* **RECORDS SHOWN**:
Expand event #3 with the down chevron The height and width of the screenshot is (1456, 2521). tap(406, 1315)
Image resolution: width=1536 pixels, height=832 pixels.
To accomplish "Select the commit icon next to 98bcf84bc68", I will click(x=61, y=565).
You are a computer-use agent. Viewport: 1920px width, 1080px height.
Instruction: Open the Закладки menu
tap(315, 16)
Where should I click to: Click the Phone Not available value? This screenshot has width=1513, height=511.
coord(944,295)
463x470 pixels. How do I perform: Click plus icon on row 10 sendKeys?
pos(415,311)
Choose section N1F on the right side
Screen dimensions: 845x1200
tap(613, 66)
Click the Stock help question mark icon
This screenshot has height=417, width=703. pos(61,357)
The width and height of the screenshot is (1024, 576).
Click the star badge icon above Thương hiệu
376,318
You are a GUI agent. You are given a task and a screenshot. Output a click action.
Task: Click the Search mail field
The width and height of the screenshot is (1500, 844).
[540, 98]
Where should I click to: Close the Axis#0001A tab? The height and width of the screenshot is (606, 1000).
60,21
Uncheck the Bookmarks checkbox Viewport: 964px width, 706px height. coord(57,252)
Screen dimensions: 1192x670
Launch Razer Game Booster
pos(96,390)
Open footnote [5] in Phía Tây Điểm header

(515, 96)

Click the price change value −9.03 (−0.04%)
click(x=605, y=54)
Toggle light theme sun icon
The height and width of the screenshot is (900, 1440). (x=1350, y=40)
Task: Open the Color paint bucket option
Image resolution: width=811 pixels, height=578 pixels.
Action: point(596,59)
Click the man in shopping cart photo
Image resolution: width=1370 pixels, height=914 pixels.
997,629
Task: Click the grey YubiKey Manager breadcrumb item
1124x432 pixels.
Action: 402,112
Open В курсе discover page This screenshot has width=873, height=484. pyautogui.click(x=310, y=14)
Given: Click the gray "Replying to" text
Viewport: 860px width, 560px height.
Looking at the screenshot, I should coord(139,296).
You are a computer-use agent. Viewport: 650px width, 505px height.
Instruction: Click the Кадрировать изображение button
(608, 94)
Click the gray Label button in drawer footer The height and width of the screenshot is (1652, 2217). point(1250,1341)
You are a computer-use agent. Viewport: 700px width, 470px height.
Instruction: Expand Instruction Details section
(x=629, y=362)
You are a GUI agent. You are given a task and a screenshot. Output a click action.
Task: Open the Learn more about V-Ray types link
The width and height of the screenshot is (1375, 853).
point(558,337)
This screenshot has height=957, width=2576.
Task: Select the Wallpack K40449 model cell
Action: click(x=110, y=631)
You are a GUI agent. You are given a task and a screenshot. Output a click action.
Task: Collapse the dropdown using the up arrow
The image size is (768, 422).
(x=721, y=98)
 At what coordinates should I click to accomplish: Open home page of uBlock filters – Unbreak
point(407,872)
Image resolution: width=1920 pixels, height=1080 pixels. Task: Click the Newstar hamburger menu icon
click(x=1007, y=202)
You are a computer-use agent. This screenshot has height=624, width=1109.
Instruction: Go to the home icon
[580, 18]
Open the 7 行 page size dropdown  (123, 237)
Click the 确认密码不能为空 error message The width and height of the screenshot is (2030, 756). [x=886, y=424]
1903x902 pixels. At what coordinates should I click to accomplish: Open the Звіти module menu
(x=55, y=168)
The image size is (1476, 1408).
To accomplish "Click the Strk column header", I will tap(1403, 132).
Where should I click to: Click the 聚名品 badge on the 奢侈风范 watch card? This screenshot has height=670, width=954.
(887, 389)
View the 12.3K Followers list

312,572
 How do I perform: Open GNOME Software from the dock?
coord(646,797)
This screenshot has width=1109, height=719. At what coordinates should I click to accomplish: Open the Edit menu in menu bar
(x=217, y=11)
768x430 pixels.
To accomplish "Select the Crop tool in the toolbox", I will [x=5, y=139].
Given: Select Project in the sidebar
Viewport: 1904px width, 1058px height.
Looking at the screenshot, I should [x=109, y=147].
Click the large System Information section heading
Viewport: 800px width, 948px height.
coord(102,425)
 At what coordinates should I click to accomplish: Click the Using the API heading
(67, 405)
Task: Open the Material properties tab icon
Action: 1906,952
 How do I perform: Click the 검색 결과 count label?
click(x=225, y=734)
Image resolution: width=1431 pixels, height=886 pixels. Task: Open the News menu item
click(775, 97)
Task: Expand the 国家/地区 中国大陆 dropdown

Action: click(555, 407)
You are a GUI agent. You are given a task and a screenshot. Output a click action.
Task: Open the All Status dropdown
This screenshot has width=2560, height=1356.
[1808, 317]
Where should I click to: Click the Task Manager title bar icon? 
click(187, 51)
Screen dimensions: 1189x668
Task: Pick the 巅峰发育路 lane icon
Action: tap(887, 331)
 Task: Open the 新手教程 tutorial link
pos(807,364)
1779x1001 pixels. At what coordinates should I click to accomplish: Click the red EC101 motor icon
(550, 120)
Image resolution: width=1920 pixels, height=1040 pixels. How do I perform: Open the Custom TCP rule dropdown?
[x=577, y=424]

* **GOAL**:
Report how many lines of the material above contain the word "Where", and reply with only that number.

* **ANSWER TO THIS TASK**:
4